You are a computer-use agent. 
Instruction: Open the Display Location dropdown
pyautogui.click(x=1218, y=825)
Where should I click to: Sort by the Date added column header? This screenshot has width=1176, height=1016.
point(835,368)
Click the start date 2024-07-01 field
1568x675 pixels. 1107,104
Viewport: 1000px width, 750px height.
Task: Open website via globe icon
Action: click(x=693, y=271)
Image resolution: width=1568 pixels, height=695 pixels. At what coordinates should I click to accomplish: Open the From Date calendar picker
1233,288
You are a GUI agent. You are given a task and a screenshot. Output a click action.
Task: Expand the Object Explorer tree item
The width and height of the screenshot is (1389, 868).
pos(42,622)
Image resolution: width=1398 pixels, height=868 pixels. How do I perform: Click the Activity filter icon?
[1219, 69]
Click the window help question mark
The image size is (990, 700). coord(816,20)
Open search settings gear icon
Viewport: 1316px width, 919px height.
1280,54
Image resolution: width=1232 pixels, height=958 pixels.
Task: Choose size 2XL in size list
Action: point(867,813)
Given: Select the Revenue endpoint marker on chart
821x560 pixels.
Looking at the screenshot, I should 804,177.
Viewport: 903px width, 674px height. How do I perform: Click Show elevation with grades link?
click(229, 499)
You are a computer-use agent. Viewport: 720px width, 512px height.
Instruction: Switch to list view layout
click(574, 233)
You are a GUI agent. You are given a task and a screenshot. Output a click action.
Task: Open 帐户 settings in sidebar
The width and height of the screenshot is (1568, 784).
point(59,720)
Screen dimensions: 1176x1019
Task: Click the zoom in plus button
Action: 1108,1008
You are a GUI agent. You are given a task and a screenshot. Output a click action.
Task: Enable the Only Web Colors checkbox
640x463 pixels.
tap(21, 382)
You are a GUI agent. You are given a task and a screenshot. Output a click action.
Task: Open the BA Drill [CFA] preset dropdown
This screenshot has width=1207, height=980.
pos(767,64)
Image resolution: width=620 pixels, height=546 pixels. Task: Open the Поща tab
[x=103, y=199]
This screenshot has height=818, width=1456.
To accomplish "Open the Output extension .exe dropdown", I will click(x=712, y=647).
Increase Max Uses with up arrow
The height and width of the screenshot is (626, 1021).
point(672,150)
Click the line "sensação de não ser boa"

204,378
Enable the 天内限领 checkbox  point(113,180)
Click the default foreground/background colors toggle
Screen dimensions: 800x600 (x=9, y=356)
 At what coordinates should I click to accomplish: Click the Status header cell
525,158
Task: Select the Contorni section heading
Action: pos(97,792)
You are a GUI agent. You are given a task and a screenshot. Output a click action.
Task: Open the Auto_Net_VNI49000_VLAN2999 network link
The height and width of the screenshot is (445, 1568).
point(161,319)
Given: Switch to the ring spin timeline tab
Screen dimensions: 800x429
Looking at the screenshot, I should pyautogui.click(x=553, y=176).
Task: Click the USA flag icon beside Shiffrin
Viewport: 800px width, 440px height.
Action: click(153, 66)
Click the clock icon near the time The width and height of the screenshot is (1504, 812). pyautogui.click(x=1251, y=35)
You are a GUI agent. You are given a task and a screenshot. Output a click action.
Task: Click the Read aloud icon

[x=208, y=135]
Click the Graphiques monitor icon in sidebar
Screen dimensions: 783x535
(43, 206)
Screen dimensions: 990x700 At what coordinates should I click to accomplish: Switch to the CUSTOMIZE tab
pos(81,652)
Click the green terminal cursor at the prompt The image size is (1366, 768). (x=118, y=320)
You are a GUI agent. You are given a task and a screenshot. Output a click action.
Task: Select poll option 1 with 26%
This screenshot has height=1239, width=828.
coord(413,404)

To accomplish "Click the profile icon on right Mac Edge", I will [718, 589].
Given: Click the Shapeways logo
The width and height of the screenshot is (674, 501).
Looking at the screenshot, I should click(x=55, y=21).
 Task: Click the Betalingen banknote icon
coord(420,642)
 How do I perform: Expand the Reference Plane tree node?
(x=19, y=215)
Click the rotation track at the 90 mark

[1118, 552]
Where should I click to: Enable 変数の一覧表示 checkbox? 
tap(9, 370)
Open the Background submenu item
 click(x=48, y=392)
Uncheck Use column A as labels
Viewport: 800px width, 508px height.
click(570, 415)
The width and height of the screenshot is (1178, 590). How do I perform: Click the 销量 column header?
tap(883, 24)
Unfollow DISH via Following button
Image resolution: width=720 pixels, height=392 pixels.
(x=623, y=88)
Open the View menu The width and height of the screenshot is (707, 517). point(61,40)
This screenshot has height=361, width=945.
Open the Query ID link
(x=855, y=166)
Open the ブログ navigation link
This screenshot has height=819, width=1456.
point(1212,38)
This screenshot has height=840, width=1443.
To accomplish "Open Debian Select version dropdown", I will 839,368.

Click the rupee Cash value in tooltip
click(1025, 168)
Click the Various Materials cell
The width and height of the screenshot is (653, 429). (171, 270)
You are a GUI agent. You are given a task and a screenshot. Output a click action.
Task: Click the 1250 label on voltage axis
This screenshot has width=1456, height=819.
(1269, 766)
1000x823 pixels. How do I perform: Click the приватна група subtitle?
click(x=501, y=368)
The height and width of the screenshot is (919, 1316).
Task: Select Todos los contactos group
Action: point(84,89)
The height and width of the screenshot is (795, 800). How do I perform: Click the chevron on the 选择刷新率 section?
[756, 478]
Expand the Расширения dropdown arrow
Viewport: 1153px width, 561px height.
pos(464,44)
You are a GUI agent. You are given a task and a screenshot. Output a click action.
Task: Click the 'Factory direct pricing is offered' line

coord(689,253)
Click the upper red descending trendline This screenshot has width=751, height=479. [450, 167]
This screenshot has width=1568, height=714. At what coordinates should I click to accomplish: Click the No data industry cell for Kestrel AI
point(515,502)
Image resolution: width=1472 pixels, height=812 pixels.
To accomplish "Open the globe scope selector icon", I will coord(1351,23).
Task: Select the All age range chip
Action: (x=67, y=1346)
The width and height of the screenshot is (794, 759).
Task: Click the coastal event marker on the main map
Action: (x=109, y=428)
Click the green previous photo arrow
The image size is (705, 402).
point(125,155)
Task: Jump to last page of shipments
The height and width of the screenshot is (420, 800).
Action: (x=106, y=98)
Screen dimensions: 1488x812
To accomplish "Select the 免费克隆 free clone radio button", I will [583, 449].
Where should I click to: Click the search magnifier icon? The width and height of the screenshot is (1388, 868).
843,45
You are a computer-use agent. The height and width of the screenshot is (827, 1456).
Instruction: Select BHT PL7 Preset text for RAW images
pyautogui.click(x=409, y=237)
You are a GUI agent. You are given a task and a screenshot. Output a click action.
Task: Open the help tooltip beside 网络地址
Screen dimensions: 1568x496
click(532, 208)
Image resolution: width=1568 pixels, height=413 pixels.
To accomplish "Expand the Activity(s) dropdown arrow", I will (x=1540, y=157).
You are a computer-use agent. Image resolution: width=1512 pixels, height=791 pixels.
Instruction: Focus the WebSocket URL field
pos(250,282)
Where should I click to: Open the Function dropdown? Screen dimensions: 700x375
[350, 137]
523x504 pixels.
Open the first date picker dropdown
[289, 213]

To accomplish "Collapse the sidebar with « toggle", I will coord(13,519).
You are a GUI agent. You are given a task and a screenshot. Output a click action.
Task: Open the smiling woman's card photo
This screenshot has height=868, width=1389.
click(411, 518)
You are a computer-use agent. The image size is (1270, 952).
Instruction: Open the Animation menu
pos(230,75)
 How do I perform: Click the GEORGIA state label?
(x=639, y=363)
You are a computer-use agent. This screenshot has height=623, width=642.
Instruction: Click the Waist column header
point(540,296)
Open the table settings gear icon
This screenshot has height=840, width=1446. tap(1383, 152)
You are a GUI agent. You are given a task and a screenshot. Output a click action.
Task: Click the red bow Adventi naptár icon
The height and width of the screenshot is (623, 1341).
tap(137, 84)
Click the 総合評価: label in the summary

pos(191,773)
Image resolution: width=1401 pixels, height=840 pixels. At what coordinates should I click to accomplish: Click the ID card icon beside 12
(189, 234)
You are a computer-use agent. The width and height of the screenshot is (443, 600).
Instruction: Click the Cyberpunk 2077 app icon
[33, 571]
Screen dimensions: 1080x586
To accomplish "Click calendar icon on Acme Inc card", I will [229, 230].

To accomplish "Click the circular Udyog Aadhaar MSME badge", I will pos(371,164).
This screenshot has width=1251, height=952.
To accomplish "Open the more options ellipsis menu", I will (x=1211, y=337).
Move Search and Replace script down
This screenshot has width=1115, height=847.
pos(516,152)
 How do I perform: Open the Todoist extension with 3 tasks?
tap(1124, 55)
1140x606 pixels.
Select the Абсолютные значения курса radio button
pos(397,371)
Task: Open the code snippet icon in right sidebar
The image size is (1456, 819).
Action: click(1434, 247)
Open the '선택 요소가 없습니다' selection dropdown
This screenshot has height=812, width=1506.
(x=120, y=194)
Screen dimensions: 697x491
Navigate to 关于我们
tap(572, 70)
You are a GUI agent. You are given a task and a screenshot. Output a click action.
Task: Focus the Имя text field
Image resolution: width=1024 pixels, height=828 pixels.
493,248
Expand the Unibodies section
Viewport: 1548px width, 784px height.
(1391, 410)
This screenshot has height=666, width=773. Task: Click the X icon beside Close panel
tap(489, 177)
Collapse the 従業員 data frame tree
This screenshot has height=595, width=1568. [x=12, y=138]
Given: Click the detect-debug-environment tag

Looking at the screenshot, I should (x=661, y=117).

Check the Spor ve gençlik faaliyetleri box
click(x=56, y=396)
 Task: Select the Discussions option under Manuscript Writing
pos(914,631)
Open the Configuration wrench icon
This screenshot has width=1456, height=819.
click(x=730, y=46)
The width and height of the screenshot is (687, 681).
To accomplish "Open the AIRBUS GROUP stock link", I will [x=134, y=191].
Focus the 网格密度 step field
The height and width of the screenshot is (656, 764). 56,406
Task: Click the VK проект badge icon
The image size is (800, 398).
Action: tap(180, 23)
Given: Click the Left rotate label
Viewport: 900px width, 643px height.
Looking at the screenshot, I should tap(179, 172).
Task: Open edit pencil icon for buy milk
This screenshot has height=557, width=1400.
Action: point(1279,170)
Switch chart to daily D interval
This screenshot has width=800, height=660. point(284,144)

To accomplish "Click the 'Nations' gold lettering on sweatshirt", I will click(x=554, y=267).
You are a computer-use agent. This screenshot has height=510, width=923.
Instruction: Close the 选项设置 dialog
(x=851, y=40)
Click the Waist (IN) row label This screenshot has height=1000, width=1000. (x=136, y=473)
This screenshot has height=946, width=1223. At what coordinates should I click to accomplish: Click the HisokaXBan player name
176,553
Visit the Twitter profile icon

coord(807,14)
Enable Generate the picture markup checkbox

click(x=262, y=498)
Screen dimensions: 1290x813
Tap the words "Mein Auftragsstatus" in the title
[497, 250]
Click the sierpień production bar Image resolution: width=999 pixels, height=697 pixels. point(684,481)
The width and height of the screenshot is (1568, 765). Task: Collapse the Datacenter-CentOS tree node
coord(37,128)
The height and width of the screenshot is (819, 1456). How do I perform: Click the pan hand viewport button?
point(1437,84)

------------

• Written task:
List every line in the entries above that contains the string "computer", treating uppercase and lowercase as different.

• Answer for this exercise:
You are a computer-use agent. 
You are a computer-use agent. Viewport: 720px width, 512px height.
You are a computer-use agent. The height and width of the screenshot is (827, 1456).
You are a computer-use agent. Image resolution: width=1512 pixels, height=791 pixels.
You are a computer-use agent. The image size is (1270, 952).
You are a computer-use agent. This screenshot has height=623, width=642.
You are a computer-use agent. The width and height of the screenshot is (443, 600).
You are a computer-use agent. This screenshot has height=510, width=923.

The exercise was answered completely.